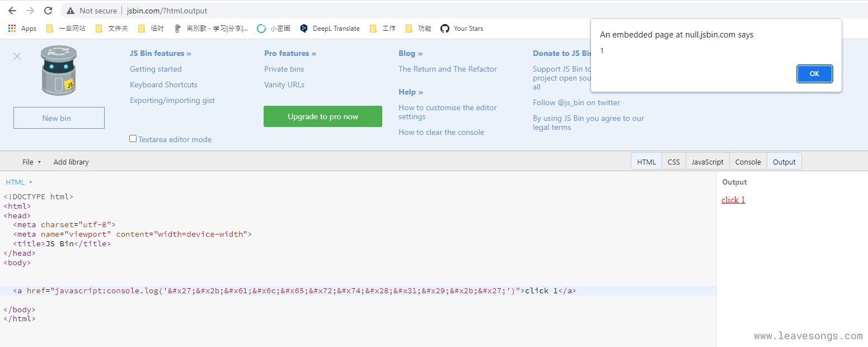The width and height of the screenshot is (868, 347).
Task: Toggle the Console panel button
Action: (748, 162)
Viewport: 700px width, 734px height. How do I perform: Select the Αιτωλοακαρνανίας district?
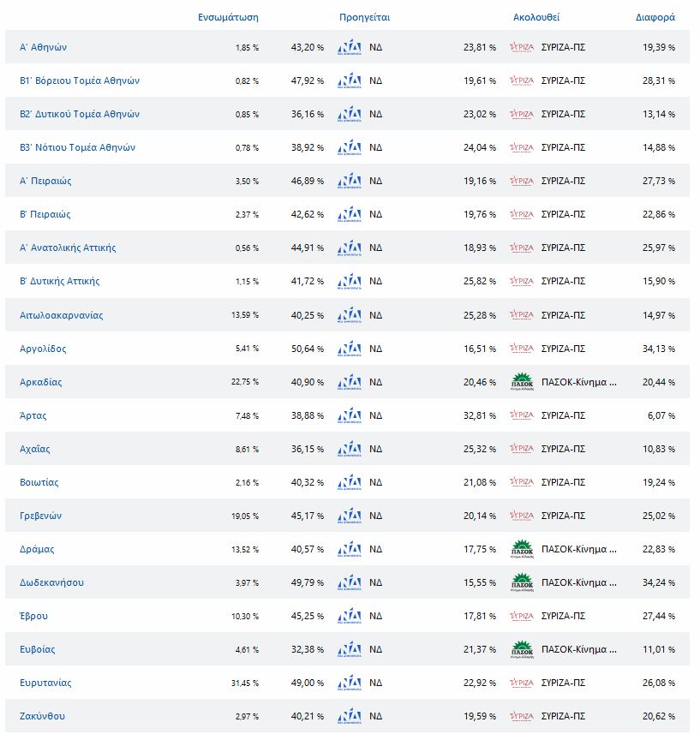pos(61,315)
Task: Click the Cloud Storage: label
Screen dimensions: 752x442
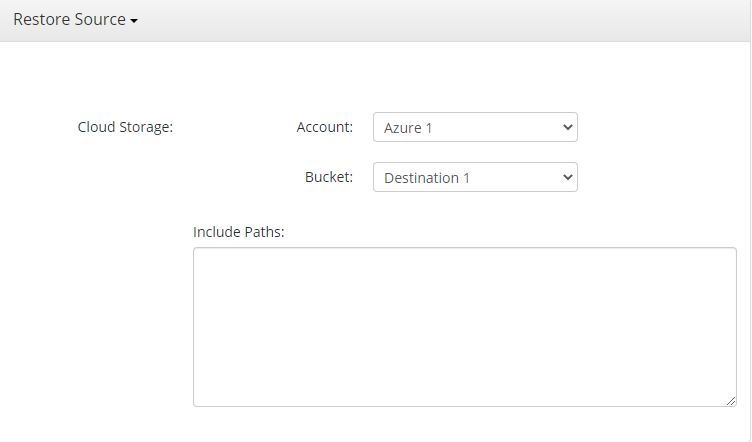Action: [x=125, y=127]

• [Exercise description]: The required output is every line from the one containing "Viewport: 700px width, 734px" through the last line of the data above, restated exactly and without pictures.

• [Exercise response]:
Viewport: 700px width, 734px height. How do I perform: Select the Αιτωλοακαρνανίας district?
pos(61,315)
Task: Click the Cloud Storage: label
Screen dimensions: 752x442
Action: [x=125, y=127]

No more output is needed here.